▸ **Excerpt provided**:
Recently, the new majority of 4 Michigan Supreme Court Justices upheld a decision by the Court of Appeals in Thorn v Mercy Memorial Hospital. In Thorn, a mother of young children died as a result of a medical error. When the family sued the defendant’s argued that the children could not recover any of the economic cost of paying to try and replace the services that their mother would have provided during their lifetime. The Court of Appeals rejected this argument.
The Defendant’s appealed this decision to the Michigan Supreme Court. The Supreme Court decided that the Court of Appeals got it right and upheld the decision.Justice Robert Young (who is up for re-election in 2010) strongly disagreed.
A review of his dissent is interesting. Justice Young finds it offensive to separate out an economic component of child-rearing because “it devalues the relationship that family members share with one another”. instead he would have us return to the days when child-rearing was not viewed as having economic value in our society. In short, Justice Young places such a “high value” on child-rearing that he would adopt a legal rule that awards no compensation for such services.
To support his position, Justice Young relies on antiquated views expressed by the court almost 50 years ago when discussing loss of consortium. The simple fact is that the economic value of child-rearing is not hard to quantify because we know precisely how much it would cost to replace the parent who typically provides those necessary services. Obviously, we cannot replace the love the parent provides the child at the same time that he or she performs those services, but we can ensure that the child’s basic needs are not ignored.
We can ensure that the child gets to the after-school events and the doctor’s office and eats a nutritious meal, but, of course, it costs money to make that happen. Regardless, Justice Young would deny the child any recovery for the economic value of those services because he is afraid that it will undermine the sanctity of the parent-child relationship.

▸ **Work task**: Please continue the commentary on Justice Young's dissent in Thorn v Mercy Memorial Hospital, starting right after its last sentence.

▸ **Provided information**:
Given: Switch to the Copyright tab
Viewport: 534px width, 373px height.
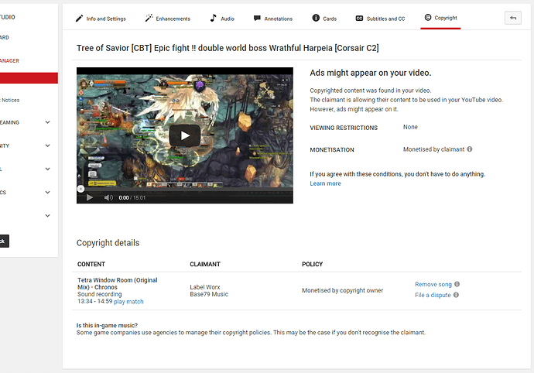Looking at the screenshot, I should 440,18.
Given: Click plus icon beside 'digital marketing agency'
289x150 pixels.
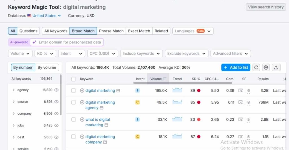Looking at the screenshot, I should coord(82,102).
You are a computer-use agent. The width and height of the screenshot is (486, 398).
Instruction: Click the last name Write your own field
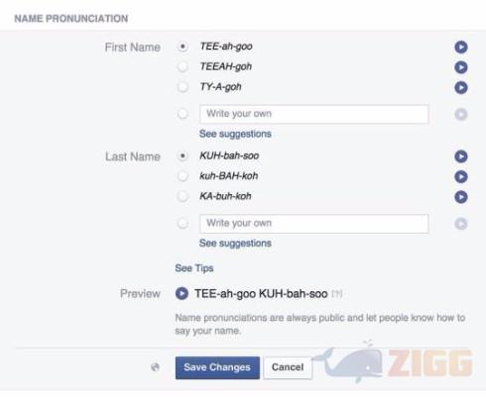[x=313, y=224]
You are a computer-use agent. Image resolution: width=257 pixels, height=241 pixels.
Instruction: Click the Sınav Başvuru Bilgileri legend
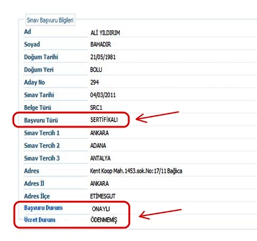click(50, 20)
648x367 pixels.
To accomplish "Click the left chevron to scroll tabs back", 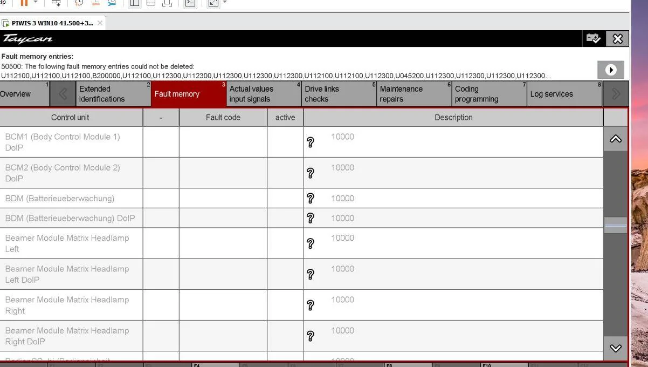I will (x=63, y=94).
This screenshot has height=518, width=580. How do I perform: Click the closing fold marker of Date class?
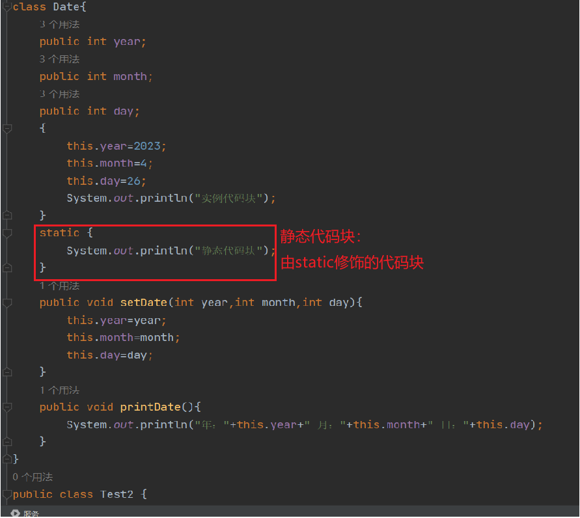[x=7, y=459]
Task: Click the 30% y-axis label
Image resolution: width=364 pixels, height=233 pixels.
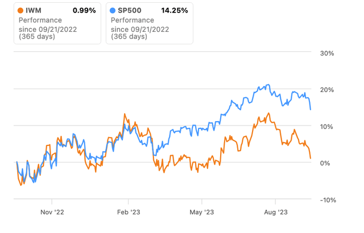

▸ **Reply**:
Justice young ignores the fact that in this particular case, the parent-child relationship has ended, because of allegedly botched medical care, and thus, economic damages are likely the only way to ensure that such essential services continue to be provided for the child who has lost a parent.
To that child, Justice Young offers only words about his concerns that such compensation will “devalue” familial relationships. Words, however, will not ensure that a child with no mother, as in this case, is taken to the doctor’s office promptly or that the child participates in school activities or sports. By the same token, words in the form of a legal rule awarding compensation for such services will not “devalue” anything — parents will still love their children — and when a parent is killed, child care (and the money to pay for such care) will still be required. in the end, the parent-child relationship will be no worse for having such a rule, which simply recognizes what President Obama might call the “real-life” consequences of judicial decisions.
Young’s dissent is not totally shocking as he has simply continued a long line of anti-family, pro insurance decisions. Young came to the court having left his job as counsel for insurance giant AAA. By virtue of this decision (and a long list of many others) I will bet that Young guarantees the support (and contributions) from the powerful and monied Insurance and Business lobby.